Mientras las autoridades intentan contener el avance del virus, el sistema sanitario continúa bajo presión. El último reporte oficial indica que 722 pacientes permanecen internados o aislados, mientras que 412 personas lograron recuperarse y recibieron el alta médica. Además, el seguimiento epidemiológico alcanzó al 66,9% de los contactos estrechos, una estrategia considerada clave para reducir la propagación del virus.
La epidemia fue declarada oficialmente el 15 de mayo y, desde entonces, los especialistas advierten que el brote continúa en una etapa de “transmisión sostenida”, caracterizada por un incremento constante de contagios. El virus responsable corresponde a la cepa Bundibugyo del ébola, una variante que puede provocar cuadros graves y que mantiene una elevada tasa de mortalidad.

Brote de ébola en el Congo: las zonas donde el virus sigue avanzando
El informe oficial señala que el epicentro de la epidemia continúa siendo la provincia de Ituri, aunque el virus también mantiene circulación en Kivu del Norte, Kivu del Sur, Haut-Uele y el distrito de Tshopo, en el centro-norte del país.
Las autoridades sanitarias mantienen operativos de vigilancia epidemiológica, aislamiento de pacientes y seguimiento de contactos para intentar frenar la expansión de la enfermedad en las regiones más afectadas.

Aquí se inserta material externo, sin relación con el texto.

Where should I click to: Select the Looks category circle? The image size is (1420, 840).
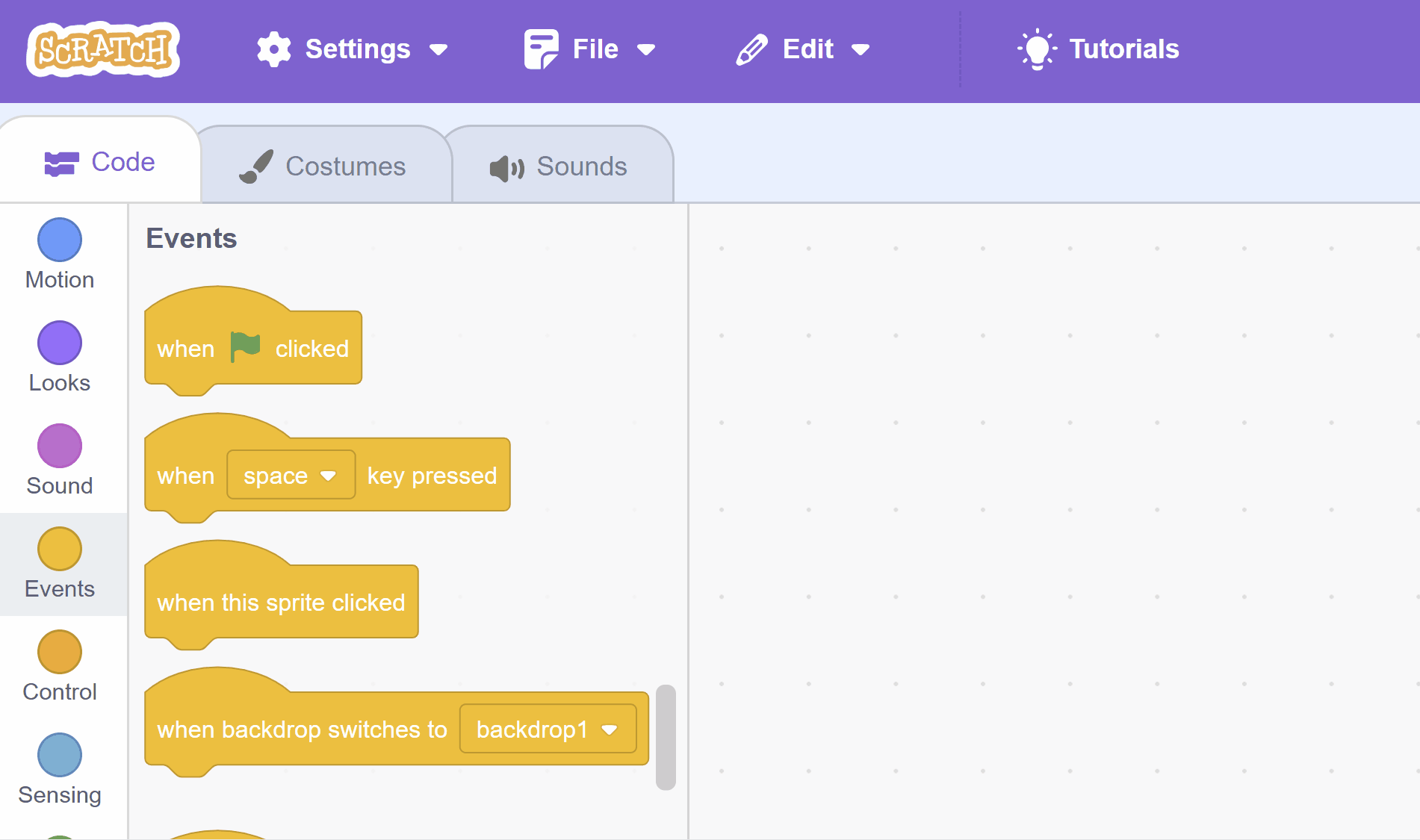pos(60,343)
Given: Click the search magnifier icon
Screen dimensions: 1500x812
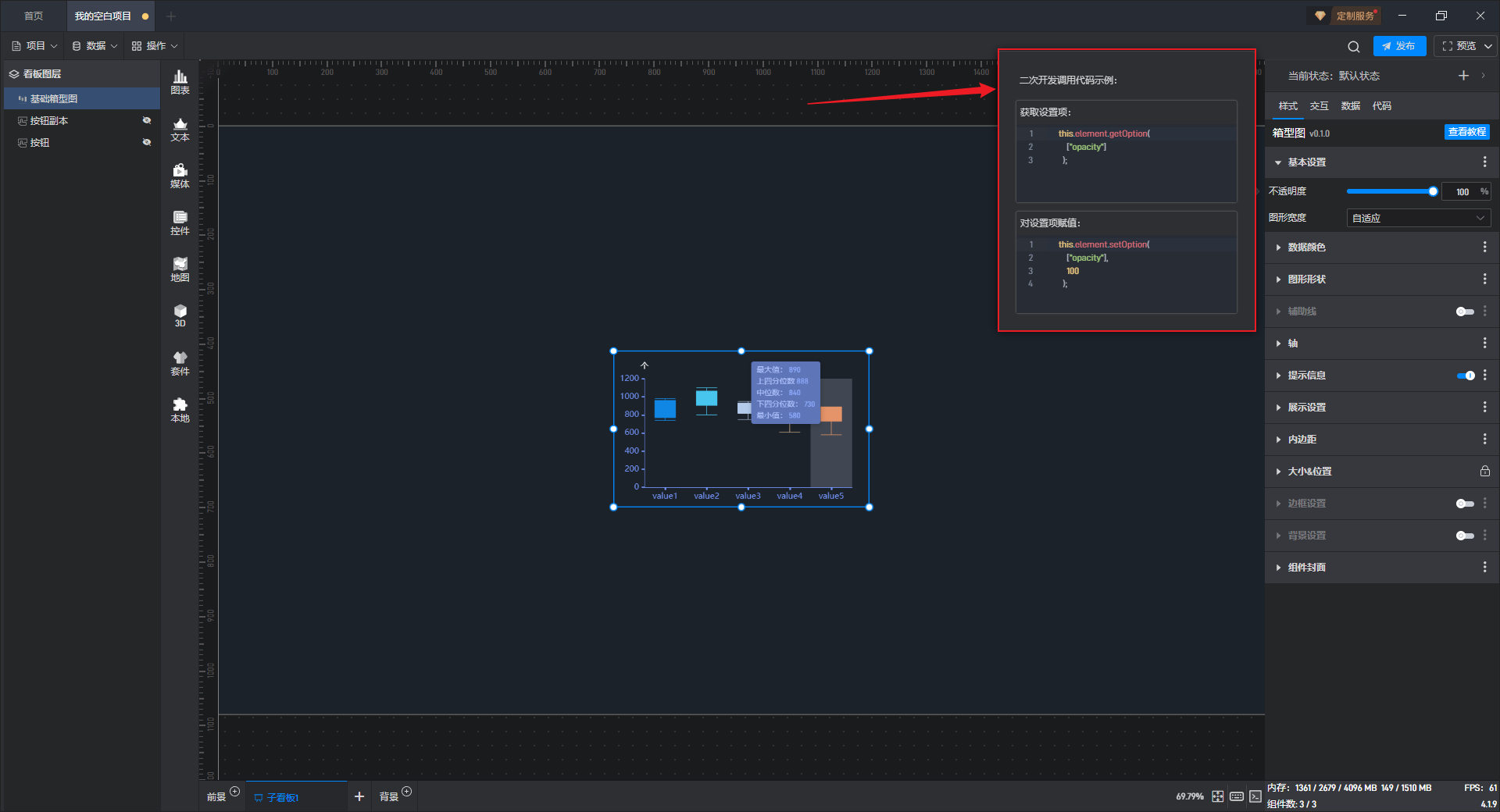Looking at the screenshot, I should coord(1354,47).
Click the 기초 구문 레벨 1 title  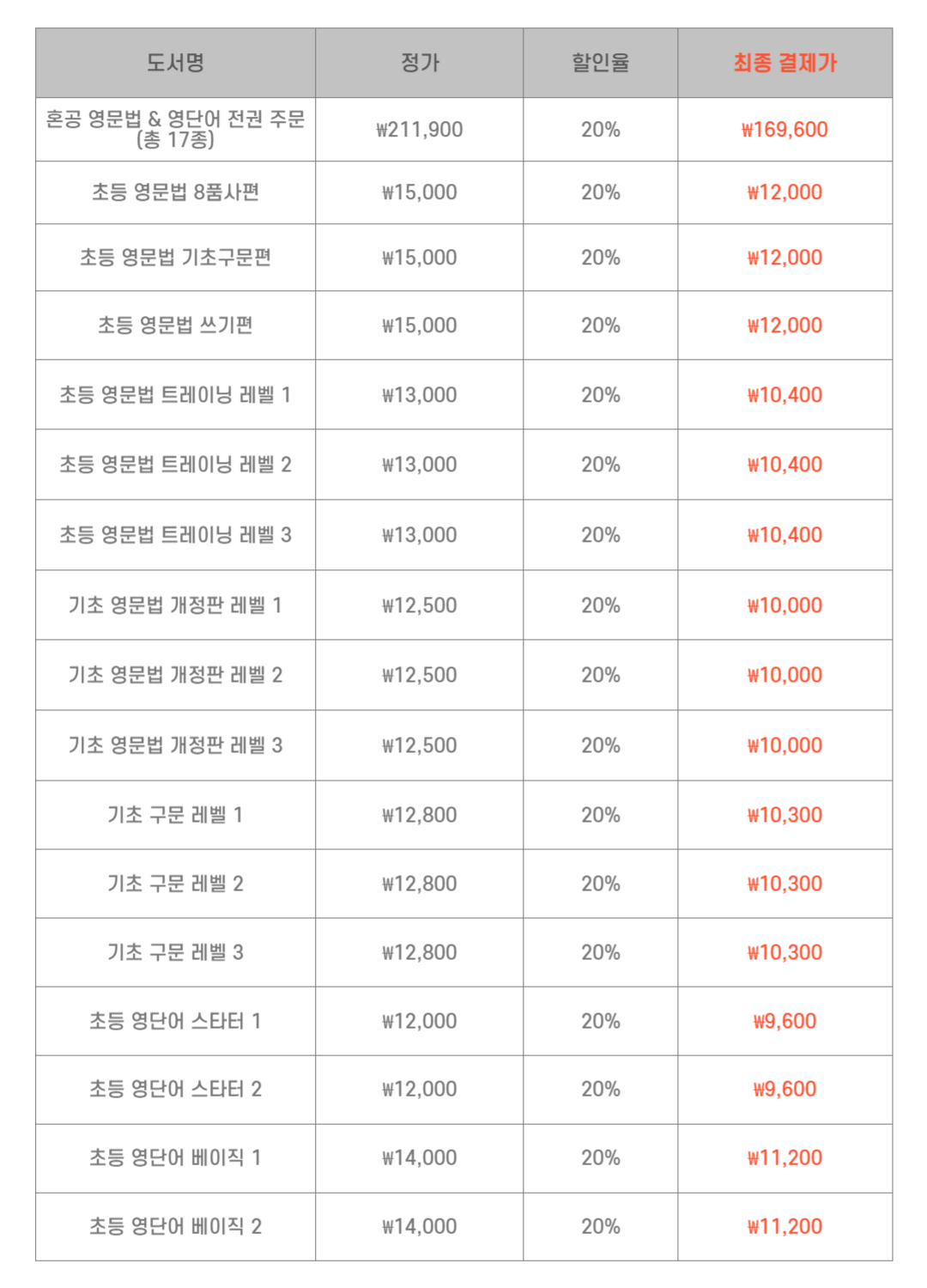tap(175, 815)
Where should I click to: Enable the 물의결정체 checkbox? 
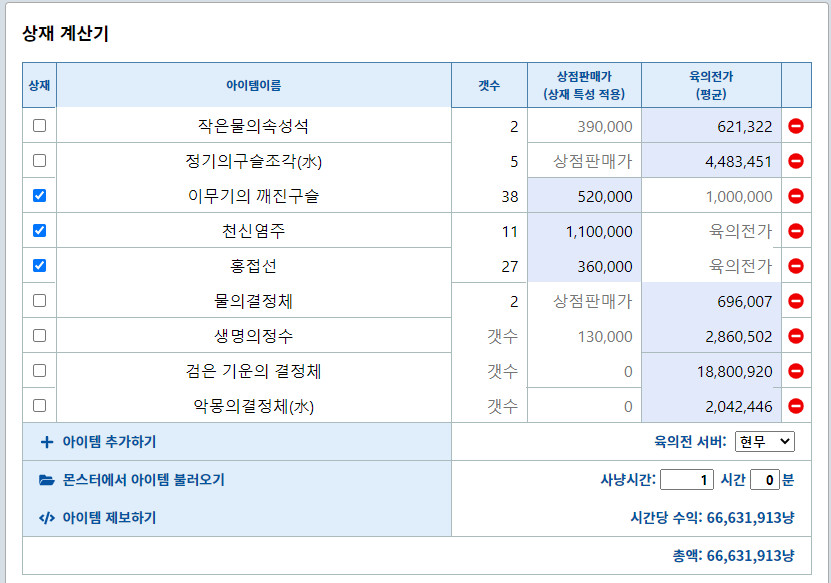(x=38, y=300)
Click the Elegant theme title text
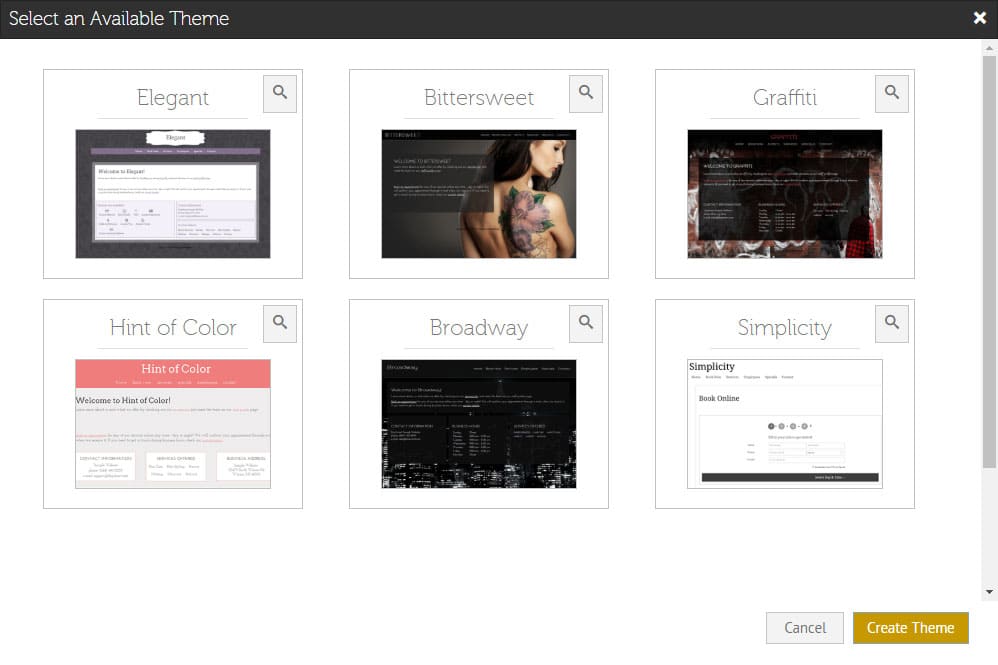The height and width of the screenshot is (665, 998). coord(173,98)
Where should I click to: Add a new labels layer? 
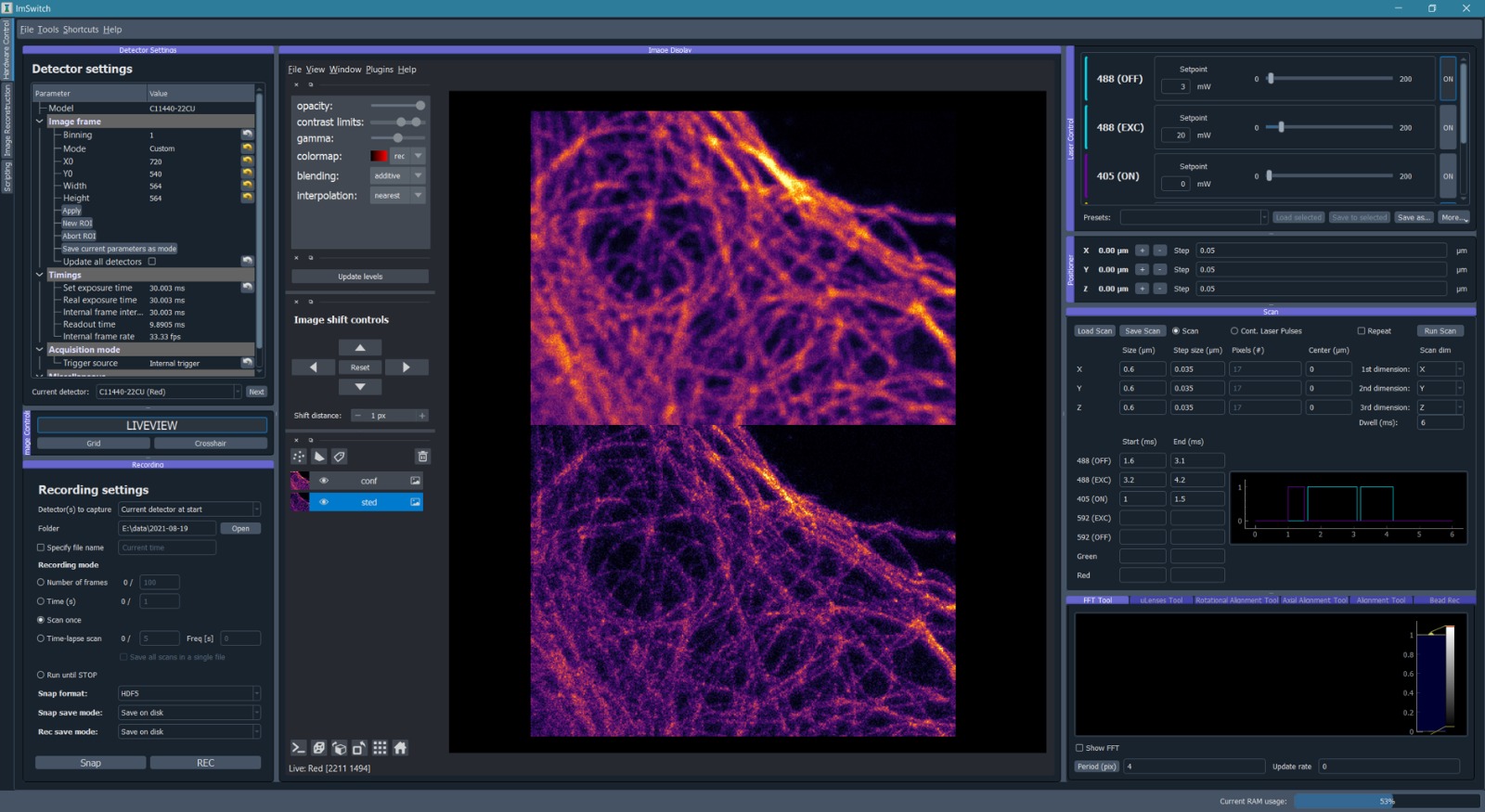click(x=340, y=457)
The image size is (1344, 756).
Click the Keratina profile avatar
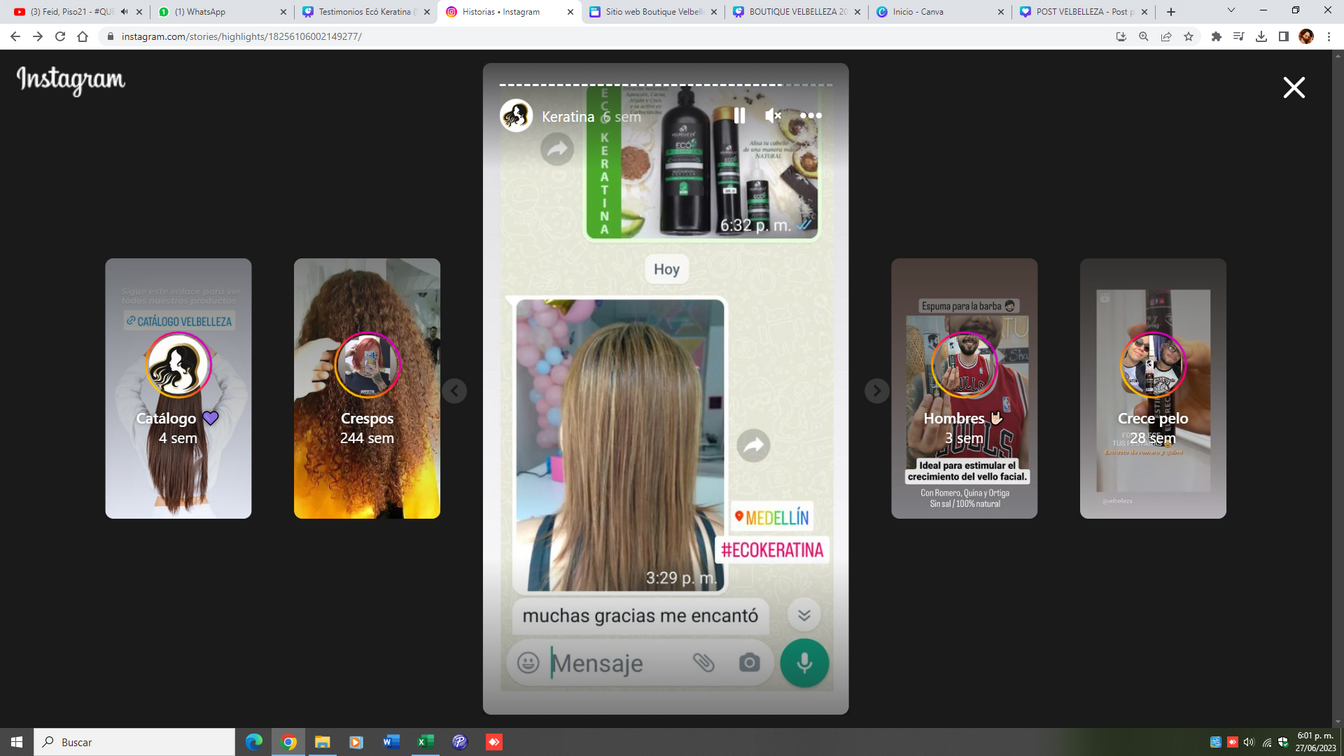[x=517, y=116]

Uganda logró contener los casos importados desde el Congo
Mientras la situación sigue siendo crítica en territorio congoleño, Uganda informó una evolución favorable. El país vecino confirmó que el último paciente diagnosticado con ébola recibió el alta médica tras recuperarse completamente.
Según las autoridades ugandesas, durante este brote se registraron 20 casos, de los cuales 15 fueron importados desde la República Democrática del Congo, además de dos fallecimientos. Hasta el momento, no se reportó una expansión del virus hacia nuevas zonas del país.
Uno de los datos que más preocupa a los especialistas es que la enfermedad presenta una tasa de letalidad del 39,6%, lo que significa que cerca de cuatro de cada diez personas diagnosticadas con ébola fallecieron durante este brote.